TASKS>
• A. Translate this sentence from the Looper review into Spanish: "Loopers have their victims sent back to them through time by the future mob; the ultimate in foolproof body disposal."
• B. According to the Looper review, which actor plays the killer who fails to shoot his older self?
• C. Resume the Looper review after its last sentence, carrying on in the same voice.

** Start TEXT **

What goes around...
Warning: This review discusses some aspects of the plot.
If Rian Johnson’s Brick, a superb debut that transposed the hardboiled patter of Raymond Chandler and film noir to the present day, made your brain moist, then you’ll be tickled black to discover that he’s recovered from his Brothers Bloom stumble and invested that pulp sensibility in Looper: a future-noir and quite possibly the best science fiction film of recent years.
The circular plot, powered by time travel, forms an ontological paradox and consequently any attempt to pick it apart is likely to trap you in a self-defeating loop of argument as you valiantly attempt to straighten the line of action using crude tools like cause and effect.
Johnson knows that his movie is the celluloid equivalent of a Chinese finger puzzle but all credit to him, he’s worked hard to close as many of his own loops, or plot holes to use the early 21st Century idiom, as possible, devising a series of rules to keep his audience on side and pre-empt hundreds of thousands of hours of senseless debate on Internet forums.
For example, in a nicely layered first act, he establishes that effect, though it may precede cause, is not immutable; a character’s actions can still have an unknowable consequence: a prerequisite for suspense. We get a brutal demonstration when Paul Dano, one of the eponymous killers, bottles his contracted obligation to shoot his older self. Loopers have their victims sent back to them through time by the future mob; the ultimate in foolproof body disposal. The hitmen of the past get well paid for their trouble, but there’s a catch; their contracts demand that all future links to the illegal use of time travel be expunged. Consequently, if the Looper is still alive thirty years hence, they’re hooded, hustled into a spherical time machine, one of the movie’s many circular motifs, and sent back to themselves for on-the-spot execution; a novel form of suicide.

** End TEXT **
** Start MATERIAL **

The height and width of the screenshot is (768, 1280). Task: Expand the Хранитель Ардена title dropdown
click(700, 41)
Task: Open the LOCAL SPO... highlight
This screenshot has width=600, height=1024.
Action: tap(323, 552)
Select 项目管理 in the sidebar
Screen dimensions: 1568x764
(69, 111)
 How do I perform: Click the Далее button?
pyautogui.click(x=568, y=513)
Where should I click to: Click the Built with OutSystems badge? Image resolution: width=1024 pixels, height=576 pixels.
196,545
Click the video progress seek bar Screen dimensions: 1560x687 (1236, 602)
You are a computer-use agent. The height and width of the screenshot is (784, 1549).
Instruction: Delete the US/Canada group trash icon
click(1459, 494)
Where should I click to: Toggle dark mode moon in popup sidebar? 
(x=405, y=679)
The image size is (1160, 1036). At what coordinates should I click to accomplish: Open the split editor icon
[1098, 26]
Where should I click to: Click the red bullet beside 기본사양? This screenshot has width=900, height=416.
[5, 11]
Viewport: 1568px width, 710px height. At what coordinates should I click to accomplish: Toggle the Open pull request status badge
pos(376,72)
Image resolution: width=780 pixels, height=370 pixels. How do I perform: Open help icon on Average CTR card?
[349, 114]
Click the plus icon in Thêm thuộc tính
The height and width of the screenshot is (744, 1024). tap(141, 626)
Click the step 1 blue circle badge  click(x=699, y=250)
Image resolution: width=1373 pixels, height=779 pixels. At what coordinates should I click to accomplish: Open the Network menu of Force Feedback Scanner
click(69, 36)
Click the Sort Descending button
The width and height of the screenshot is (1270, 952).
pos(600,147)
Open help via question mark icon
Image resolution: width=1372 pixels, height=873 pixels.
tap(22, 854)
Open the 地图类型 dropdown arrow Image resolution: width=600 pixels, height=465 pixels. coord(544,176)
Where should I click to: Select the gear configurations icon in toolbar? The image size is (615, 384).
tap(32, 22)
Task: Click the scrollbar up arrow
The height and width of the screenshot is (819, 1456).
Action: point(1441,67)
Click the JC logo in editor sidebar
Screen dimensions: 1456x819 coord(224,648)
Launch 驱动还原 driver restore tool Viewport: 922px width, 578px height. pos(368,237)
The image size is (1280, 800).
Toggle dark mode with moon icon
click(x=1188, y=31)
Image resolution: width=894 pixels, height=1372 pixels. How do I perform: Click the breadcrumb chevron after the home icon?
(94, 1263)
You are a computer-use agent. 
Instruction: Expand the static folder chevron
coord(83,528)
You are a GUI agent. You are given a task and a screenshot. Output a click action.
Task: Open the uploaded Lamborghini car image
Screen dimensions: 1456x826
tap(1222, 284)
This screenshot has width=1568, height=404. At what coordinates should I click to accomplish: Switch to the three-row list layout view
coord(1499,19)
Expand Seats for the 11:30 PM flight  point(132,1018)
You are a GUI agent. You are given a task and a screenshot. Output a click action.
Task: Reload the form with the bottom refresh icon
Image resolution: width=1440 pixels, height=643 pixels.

** End MATERIAL **

ANSWER LIST>
• A. Los loopers reciben a sus víctimas, enviadas de vuelta a través del tiempo por la mafia del futuro; lo último en eliminación infalible de cadáveres.

• B. Paul Dano.

• C.
Dano, playing the kind of whinging, wet blanket that he’s effectively patented since There Will Be Blood, recognises himself and balks at the task. The mob of the present, headed by future enforcer Jeff Daniels, responds by capturing the present day miscreant and dismembering him. Watching the future and formally able-bodied Dano succumb to a time-adjusted ripple effect, losing limbs before our eyes as he crawls toward a safe house, is a vivid, disturbing spectacle that sets the stakes for Joseph Gordon-Levitt’s flight from the mob in the second act.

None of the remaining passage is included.